Go to the line containing "Where should I" in the material below. From there to the end, retype every line exactly and drop the pictures.

## Data provided
= Beginning of Section =

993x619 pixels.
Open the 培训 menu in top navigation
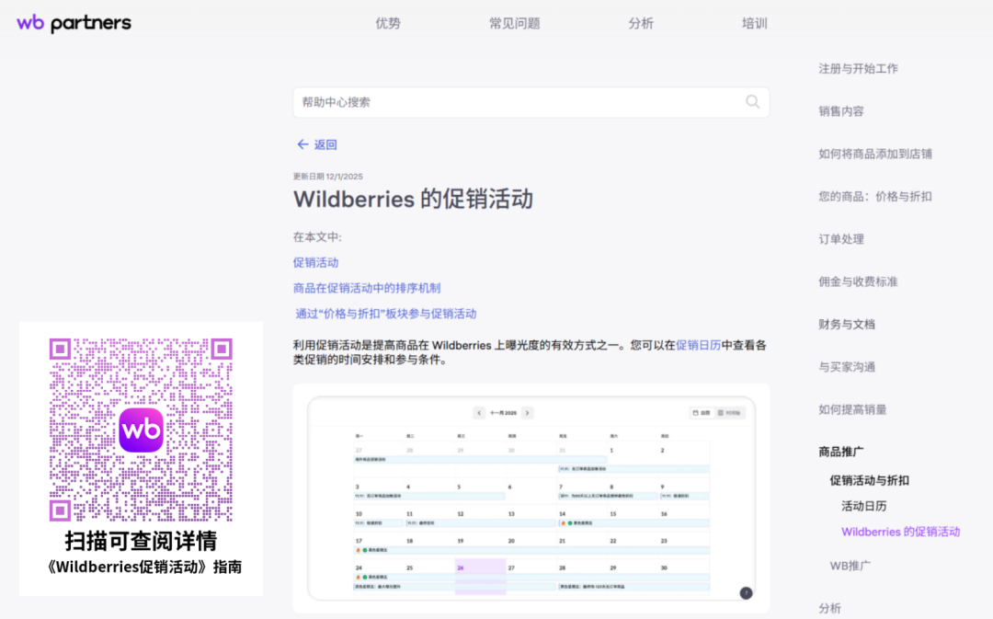tap(753, 23)
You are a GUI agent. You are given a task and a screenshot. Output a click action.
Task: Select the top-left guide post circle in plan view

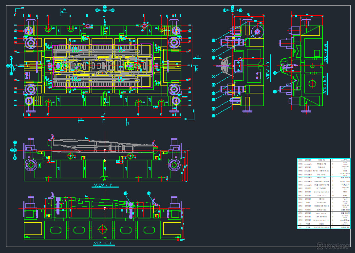[30, 43]
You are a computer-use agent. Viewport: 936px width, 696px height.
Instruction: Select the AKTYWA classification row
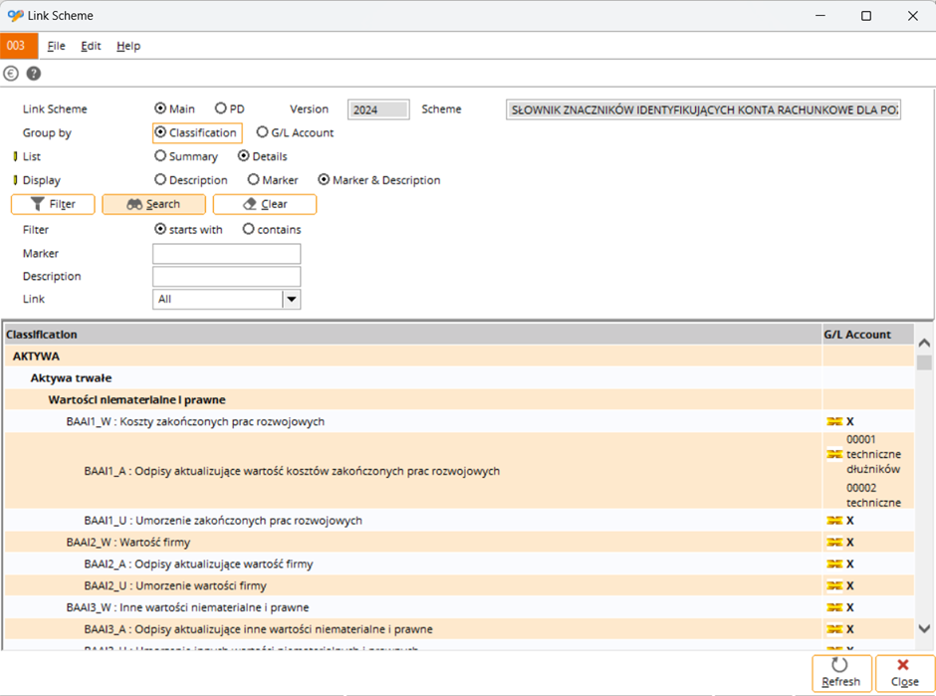click(x=36, y=356)
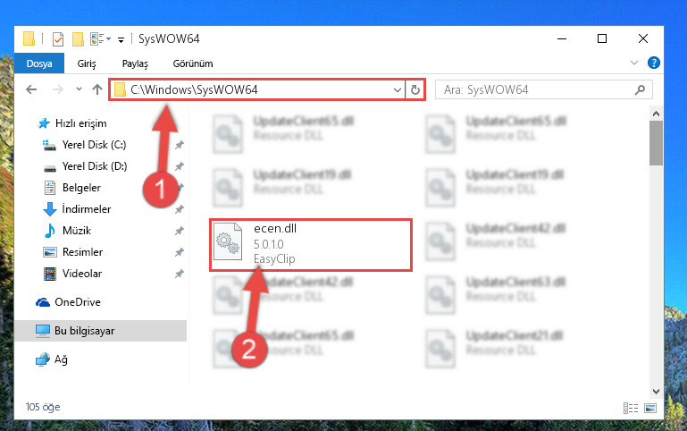687x431 pixels.
Task: Open recent locations dropdown arrow
Action: tap(79, 89)
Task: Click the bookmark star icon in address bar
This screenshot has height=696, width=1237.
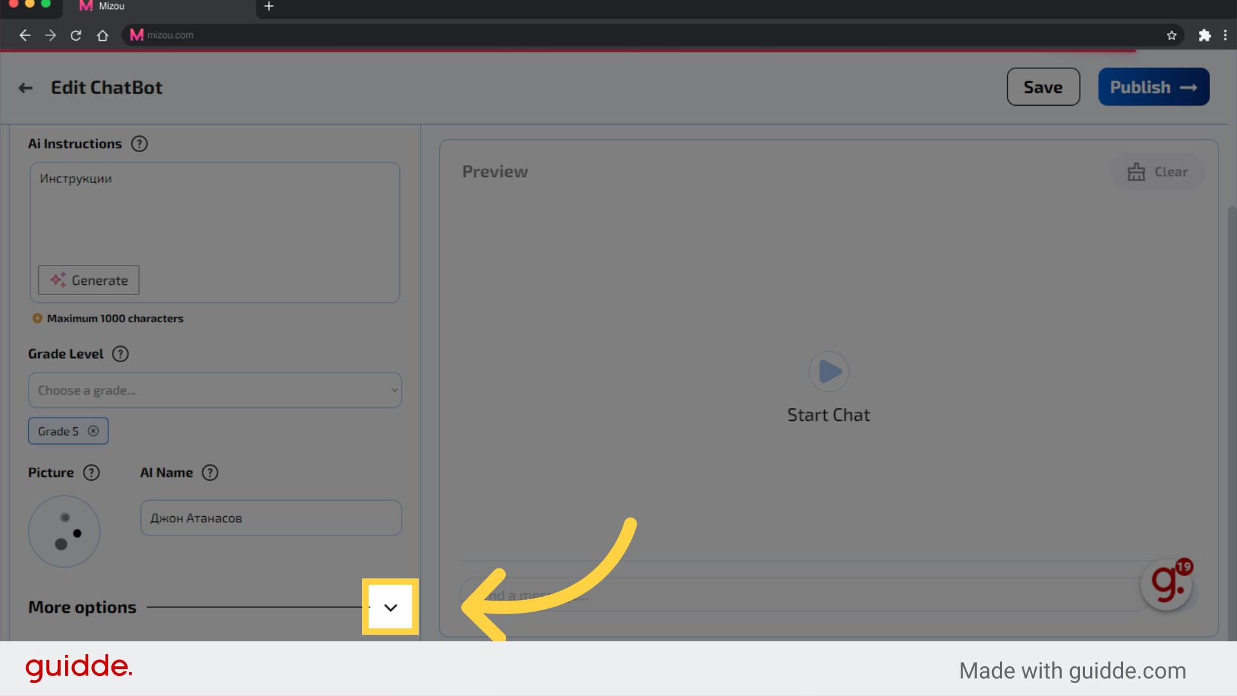Action: [1173, 35]
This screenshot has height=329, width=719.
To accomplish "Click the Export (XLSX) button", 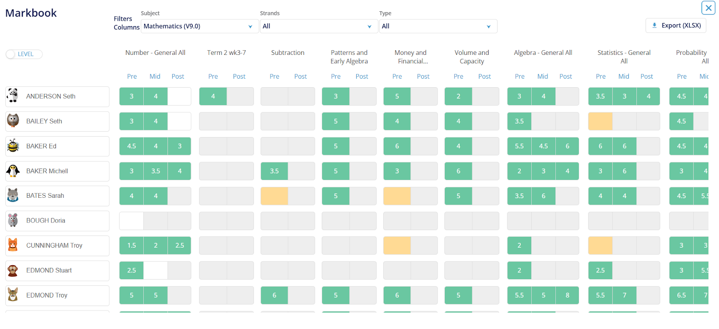I will tap(676, 26).
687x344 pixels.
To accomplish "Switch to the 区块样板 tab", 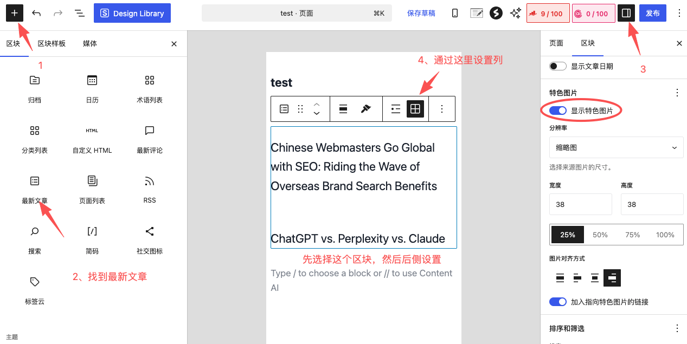I will [x=52, y=43].
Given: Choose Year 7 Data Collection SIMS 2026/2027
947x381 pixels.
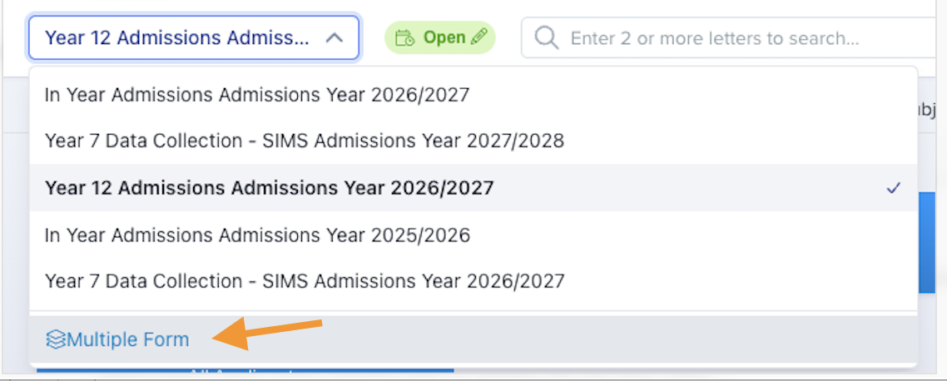Looking at the screenshot, I should [x=473, y=281].
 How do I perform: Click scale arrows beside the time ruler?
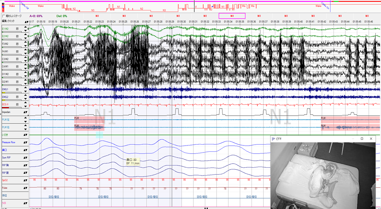tap(26, 22)

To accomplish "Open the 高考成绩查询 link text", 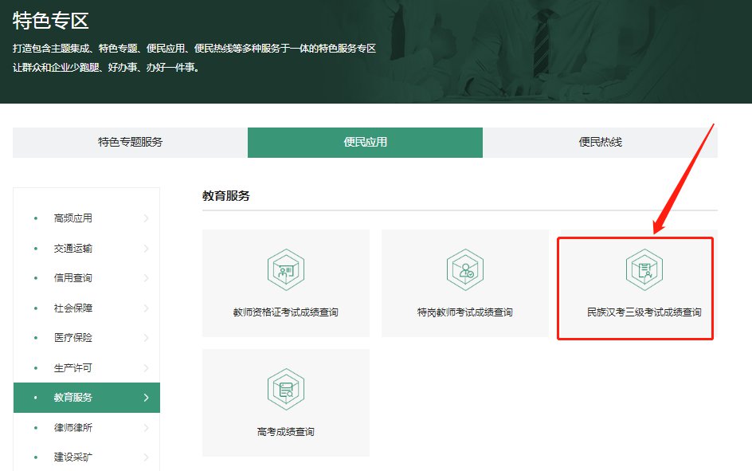I will tap(286, 432).
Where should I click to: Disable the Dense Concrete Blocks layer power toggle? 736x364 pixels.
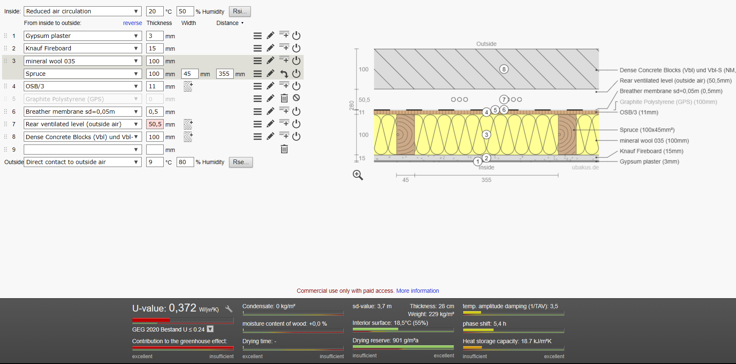(296, 137)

= End of Section =

## Answer below
Where should I click to: Disable the Dense Concrete Blocks layer power toggle? 736x364 pixels.
(296, 137)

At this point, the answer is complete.